What needs to be done >>
Only the lines from the top of the data through the line with "Task: Click the Search input field" should be repeated, each exactly as written.

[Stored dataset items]
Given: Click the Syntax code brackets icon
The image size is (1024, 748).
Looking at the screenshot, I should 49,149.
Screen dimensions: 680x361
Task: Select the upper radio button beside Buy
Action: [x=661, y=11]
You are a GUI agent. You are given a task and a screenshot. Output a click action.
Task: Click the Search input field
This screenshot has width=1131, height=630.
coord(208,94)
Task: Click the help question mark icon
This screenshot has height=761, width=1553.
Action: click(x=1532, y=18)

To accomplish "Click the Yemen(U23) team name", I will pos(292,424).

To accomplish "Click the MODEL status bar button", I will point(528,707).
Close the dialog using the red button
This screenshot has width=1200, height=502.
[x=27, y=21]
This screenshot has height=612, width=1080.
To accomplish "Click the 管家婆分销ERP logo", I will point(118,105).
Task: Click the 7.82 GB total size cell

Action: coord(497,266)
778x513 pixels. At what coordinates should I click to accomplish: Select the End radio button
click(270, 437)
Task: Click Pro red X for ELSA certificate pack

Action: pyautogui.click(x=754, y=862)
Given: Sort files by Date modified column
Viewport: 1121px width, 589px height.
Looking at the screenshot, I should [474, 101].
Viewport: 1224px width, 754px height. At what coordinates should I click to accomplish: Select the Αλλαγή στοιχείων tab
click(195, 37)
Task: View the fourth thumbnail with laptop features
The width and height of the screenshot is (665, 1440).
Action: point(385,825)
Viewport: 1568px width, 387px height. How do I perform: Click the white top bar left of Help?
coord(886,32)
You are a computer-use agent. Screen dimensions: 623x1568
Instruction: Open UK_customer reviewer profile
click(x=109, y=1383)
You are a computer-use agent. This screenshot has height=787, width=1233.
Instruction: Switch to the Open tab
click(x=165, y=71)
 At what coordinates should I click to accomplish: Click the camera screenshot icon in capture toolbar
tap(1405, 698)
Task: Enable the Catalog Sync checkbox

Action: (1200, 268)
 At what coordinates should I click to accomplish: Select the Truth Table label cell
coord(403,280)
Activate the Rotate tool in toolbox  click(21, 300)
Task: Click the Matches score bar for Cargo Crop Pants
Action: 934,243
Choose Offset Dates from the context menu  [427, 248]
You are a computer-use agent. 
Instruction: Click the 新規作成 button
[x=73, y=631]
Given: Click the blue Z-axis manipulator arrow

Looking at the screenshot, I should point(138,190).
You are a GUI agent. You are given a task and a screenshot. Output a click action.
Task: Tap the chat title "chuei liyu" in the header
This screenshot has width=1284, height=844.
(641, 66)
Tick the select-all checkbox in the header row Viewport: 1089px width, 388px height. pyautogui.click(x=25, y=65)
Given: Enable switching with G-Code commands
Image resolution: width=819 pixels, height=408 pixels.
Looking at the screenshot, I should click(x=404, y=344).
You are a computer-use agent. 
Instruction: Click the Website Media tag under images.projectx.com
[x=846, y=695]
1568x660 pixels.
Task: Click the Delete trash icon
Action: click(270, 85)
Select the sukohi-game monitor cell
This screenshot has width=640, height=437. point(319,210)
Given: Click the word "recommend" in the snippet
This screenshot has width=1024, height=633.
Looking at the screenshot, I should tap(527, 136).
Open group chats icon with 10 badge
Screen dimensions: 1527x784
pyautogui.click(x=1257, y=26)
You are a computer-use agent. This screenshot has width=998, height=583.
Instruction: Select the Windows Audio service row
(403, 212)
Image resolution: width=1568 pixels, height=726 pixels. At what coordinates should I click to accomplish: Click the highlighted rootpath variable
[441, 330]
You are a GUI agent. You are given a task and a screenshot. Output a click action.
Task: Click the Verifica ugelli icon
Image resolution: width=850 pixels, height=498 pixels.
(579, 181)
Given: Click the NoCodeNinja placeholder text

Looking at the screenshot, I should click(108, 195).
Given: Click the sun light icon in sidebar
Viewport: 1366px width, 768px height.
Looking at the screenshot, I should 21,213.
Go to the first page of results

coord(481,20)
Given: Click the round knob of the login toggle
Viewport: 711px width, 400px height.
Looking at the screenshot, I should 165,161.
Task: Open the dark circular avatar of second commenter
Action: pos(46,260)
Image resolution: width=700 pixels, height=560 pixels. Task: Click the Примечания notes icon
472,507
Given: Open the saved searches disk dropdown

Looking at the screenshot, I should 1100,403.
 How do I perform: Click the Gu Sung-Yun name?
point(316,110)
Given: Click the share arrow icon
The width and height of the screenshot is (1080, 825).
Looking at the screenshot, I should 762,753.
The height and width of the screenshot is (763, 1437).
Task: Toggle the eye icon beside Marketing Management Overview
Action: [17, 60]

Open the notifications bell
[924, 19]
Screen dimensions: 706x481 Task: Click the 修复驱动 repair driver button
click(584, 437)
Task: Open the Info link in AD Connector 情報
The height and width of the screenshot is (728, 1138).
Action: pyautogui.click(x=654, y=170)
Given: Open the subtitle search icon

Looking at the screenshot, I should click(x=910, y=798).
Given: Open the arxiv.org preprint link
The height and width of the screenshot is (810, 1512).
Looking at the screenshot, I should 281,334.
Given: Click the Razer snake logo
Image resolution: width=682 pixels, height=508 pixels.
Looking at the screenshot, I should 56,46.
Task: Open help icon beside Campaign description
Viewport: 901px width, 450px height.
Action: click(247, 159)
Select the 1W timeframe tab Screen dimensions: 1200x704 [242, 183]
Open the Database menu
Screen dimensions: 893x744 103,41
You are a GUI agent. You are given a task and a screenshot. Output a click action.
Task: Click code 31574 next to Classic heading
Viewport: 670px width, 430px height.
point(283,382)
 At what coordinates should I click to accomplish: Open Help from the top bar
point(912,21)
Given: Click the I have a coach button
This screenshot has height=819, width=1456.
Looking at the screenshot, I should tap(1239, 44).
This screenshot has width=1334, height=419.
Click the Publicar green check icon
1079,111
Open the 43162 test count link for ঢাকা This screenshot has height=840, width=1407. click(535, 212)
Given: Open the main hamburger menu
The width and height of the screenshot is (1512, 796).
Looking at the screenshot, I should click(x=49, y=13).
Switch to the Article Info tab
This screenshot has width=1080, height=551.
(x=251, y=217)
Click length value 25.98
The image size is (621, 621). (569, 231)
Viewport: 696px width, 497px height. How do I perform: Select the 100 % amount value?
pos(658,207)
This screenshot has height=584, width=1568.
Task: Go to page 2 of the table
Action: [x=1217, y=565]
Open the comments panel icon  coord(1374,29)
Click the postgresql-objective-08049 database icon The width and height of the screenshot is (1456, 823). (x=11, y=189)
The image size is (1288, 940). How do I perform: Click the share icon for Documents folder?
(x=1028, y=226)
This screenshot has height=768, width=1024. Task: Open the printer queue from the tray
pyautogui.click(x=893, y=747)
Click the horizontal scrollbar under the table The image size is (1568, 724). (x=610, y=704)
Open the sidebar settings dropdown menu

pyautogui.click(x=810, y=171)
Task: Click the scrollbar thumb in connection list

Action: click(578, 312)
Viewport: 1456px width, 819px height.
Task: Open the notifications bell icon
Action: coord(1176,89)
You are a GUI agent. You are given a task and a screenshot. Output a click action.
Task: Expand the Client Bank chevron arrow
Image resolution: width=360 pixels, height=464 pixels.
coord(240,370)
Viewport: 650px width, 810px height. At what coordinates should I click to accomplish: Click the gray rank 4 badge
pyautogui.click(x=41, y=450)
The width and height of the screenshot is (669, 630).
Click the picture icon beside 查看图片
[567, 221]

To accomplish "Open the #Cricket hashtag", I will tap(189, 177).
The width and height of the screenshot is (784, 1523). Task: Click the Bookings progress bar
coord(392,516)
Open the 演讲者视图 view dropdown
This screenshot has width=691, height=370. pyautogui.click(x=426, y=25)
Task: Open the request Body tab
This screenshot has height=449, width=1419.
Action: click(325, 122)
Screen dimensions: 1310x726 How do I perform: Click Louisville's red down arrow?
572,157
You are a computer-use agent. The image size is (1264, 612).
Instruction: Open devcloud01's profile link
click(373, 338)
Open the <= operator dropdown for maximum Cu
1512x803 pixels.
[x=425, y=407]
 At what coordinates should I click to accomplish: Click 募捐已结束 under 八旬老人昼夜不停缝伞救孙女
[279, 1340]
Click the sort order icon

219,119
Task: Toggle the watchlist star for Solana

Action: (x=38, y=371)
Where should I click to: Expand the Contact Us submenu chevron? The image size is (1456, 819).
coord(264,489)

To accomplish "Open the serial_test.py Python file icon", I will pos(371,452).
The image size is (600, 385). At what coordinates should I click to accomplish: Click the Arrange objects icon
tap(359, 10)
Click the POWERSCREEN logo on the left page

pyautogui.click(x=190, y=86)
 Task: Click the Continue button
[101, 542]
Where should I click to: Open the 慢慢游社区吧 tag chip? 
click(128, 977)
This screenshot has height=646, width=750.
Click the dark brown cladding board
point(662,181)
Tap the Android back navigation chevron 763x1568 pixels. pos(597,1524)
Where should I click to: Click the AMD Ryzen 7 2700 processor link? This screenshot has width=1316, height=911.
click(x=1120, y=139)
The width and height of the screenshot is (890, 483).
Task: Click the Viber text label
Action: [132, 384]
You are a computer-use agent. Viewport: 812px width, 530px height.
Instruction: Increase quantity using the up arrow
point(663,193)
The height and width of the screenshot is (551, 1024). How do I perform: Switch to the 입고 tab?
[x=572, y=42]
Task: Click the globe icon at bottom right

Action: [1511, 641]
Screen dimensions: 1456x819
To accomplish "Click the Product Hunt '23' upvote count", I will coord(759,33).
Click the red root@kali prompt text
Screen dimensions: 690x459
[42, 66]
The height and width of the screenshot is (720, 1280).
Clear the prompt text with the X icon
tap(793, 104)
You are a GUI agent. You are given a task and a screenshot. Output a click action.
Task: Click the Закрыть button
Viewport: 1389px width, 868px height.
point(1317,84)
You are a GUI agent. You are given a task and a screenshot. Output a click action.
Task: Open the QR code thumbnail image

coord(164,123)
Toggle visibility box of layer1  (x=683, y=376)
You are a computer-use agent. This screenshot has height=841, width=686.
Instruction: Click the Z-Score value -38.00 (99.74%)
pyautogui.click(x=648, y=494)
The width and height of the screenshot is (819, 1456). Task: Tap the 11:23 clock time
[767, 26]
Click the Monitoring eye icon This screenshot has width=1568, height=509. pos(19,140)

Result of this exercise >>
Given: Click the Syntax code brackets icon
The image size is (1024, 748).
Looking at the screenshot, I should 49,149.
Screen dimensions: 680x361
Task: Select the upper radio button beside Buy
Action: [x=661, y=11]
You are a GUI agent. You are given a task and a screenshot. Output a click action.
Task: Click the Search input field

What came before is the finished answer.